The Gauge data region is a gauge panel that contains one more or gauges. You can combine multiple gauges into a gauge panel to show single values side by side. You can apply filtering or sorting on the gauge panel. You can choose between radial and linear gauge types. There is a specific thermometer gauge type to visualize temperature data. You can select a bullet graph from the list of linear gauges.
4. New Tablix Data Region:
The new Tablix data region is a generalized data region item that combines features of both a table and a matrix. In SQL Server 2008 Reporting Services (SSRS), the Tablix data region replaces the Table, Matrix, and List data regions by combining their features into one flexible grid layout. In RDL syntax, the Tablix element replaces the Table, Matrix, and List elements from previous RDL schemas.

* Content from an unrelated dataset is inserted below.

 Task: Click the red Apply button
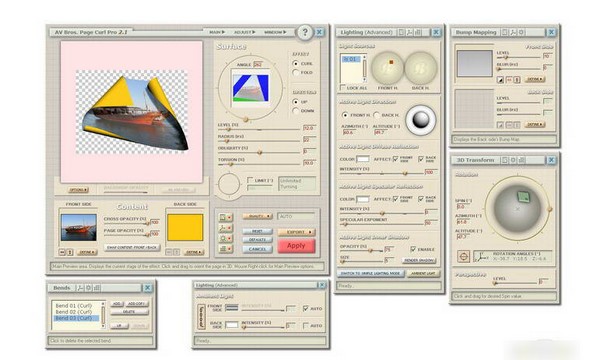pos(296,246)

The Tablix data region improves report layout flexibility and provides a more consistent rendering behavior. It uses a flexible grid layout to support multiple row groups and column groups. Groups are organized on a row hierarchy and a column hierarchy. Groups can be nested, adjacent, or recursive. After you add a Tablix data region, you can use the Grouping pane to quickly and easily create row and column groups, and add totals, subtotals, and grand totals. The Tablix data region automatically adjusts to include rows and columns on which to display group and summary data.
Tablix opens up new possibilities for working with complex and aggregated data, but does not prevent you from working with simple table and matrix structures. Report Designer provides three templates for the Tablix data region: Table, Matrix, and List, which you can drag from the Toolbox and use as a starting point for your reports. From here, you can design complex reports that integrate features of the various report types. In a tablix cell, you can embed any report item, including another data region.

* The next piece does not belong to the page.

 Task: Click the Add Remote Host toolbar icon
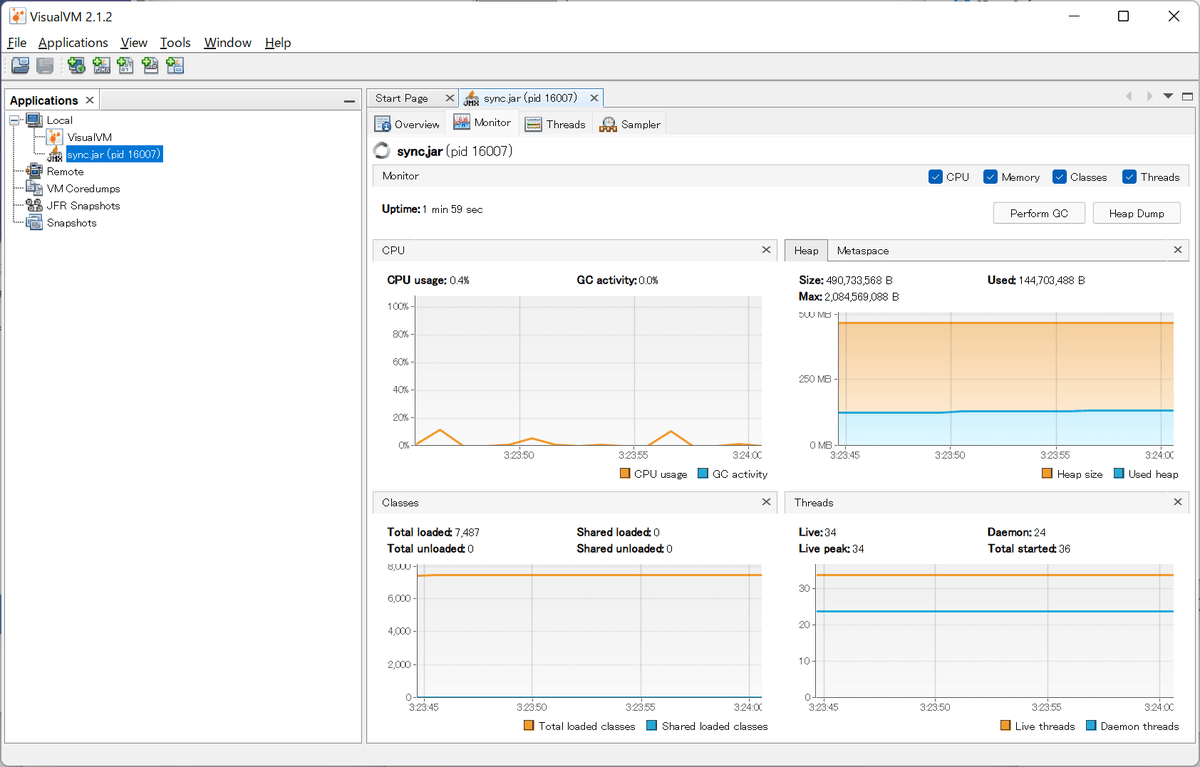(x=76, y=66)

5. New Enhancements for Text and HTML:
The text box report item has been enhanced. You can mix fonts and colors, add bold and italic styles, and use paragraph styles such as alignment and hanging indents. You can format an entire text box or you can format specific text, numbers, expressions, or fields within the text box. You can also import basic HTML from a field in your database for display in the report. You can create mail merges or template reports that mix data from a database with literal text on the design surface. The new release also provides full support for international complex scripts.
Report authors who use expressions in their reports will notice that simple expressions appear on the design surface as placeholder text. For example, in a text box on the design surface, the expression =Fields!Sales.Value is displayed as [Sales].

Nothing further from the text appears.